**Texto proporcionado**.
┌──

En este marco, nuestro país ha de acometer tres retos estratégicos para normalizar la vida pública, equiparando los principios constitucionales con la política diaria, como es lo común en otros países avanzados de nuestro entorno. Primero, es hora de revertir procesos establecidos de financiación de la Iglesia sin justificación alguna, salvo la tradición y el privilegio mantenido por siglos en España. Si bien es cierto que desde 2007 la Iglesia Católica no recibe financiación directa a través de los Presupuestos Generales del Estado, no es justificable mantener la recaudación vía la declaración de la renta. Hablamos de más de 320 millones de euros que sostienen medios como la COPE, no precisamente respetuosos con el principio de autonomía y la libertad de conciencia por su continua injerencia en los asuntos públicos. Las inmatriculaciones y el mantenimiento del patrimonio cultural terminan por hacer efectiva la lógica con la que operan estos defensores de lo concertado: la patrimonialización, un mal extendido, como criticara Azaña, en nuestro país. La práctica de apropiación privada del dominio público financiado por todos los contribuyentes es la cuestión social que está en el centro de este debate.

Sabemos que la educación pública, universal y laica es la garantía de formación en libertad de las futuras generaciones, el dominio público donde deben aprender no solo a respetar la diversidad religiosa y ejercer la libertad de conciencia, sino también aprender a vivir en democracia. En este sentido, el debate de la financiación de la concertada y el papel de la Iglesia no es un problema de libertad de elección, como afirman los portavoces de la derecha, sino exactamente todo lo contrario, un liberticidio. Pues la libertad de conciencia exige una escuela laica accesible para todos. Sin libertad de conciencia y educación pública, sin separación clara entre lo público y lo privado nuestra libertad está amenazada por los privilegios de quienes se apropian del dinero público para intereses particulares.

└──

**Ejercicio 1**. Según el texto sobre la financiación de la Iglesia, ¿qué deben aprender las futuras generaciones en el dominio público? Enumera todo lo que menciona.
**Ejercicio 2**. Cita literalmente el fragmento del texto sobre la financiación de la Iglesia que empieza en "Sabemos que la" y termina en "para intereses particulares.".
**Ejercicio 3**. Prolonga el texto sobre la financiación de la Iglesia a partir de su última oración.
Para trabajar con el texto no hace falta consultar el material.

**Datos de entrada**.
┌──

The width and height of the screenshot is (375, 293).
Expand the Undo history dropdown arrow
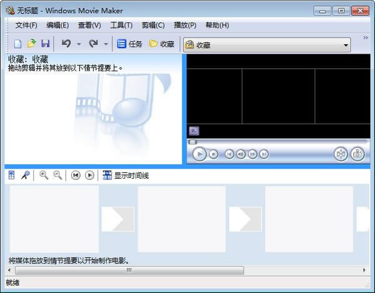79,44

└──

**Resultado del ejercicio 1**.
- Respetar la diversidad religiosa
- Ejercer la libertad de conciencia
- Vivir en democracia

**Resultado del ejercicio 2**.
Sabemos que la educación pública, universal y laica es la garantía de formación en libertad de las futuras generaciones, el dominio público donde deben aprender no solo a respetar la diversidad religiosa y ejercer la libertad de conciencia, sino también aprender a vivir en democracia. En este sentido, el debate de la financiación de la concertada y el papel de la Iglesia no es un problema de libertad de elección, como afirman los portavoces de la derecha, sino exactamente todo lo contrario, un liberticidio. Pues la libertad de conciencia exige una escuela laica accesible para todos. Sin libertad de conciencia y educación pública, sin separación clara entre lo público y lo privado nuestra libertad está amenazada por los privilegios de quienes se apropian del dinero público para intereses particulares.

**Resultado del ejercicio 3**.
La propuesta de SUMAR no es otra cosa que equiparar nuestro sistema de educación con los mejores estándares de países nórdicos como Finlandia. Urge una reforma moderna de la educación donde la libertad de conciencia no sea una promesa constitucional sino un derecho efectivo y el laicismo la garantía de una sociedad justa e inclusiva, garantizando la gestión pública de la educación y la separación efectiva de la Iglesia y los negocios privados, que desde luego tienen derecho a subsistir pero no a costa del erario público. Es tiempo, en fin, de actualizar nuestro presente y ajustar las cuentas con el pasado. Los acuerdos entre Estado e Iglesia, los Concordatos, no son otra cosa que la sanción del privilegio en favor de un sector exclusivo y excluyente de la población. De ahí la airada respuesta de la prensa y portavoces de los intereses privados ante la iniciativa de sentido común de que el dinero público se destine solo a la educación pública. No se confunda libertad de enseñanza, religiosa o no, con liberticidio de los derechos comunes de la mayoría social. Nosotros apostamos por construir sólidamente la casa común de la educación y el dominio público para todos, sin privilegios, con derechos, respetando la Constitución, haciendo efectiva la libertad educativa, la libertad de conciencia, sin beaterías ni subterfugios canovistas de la oligarquía y el caciquismo. Si asumen la idea del Estado social y de derecho, estamos convencidos de que terminarán respaldando estas tesis, como ya lo hicieron, tarde y mal, con otras libertades públicas fundamentales.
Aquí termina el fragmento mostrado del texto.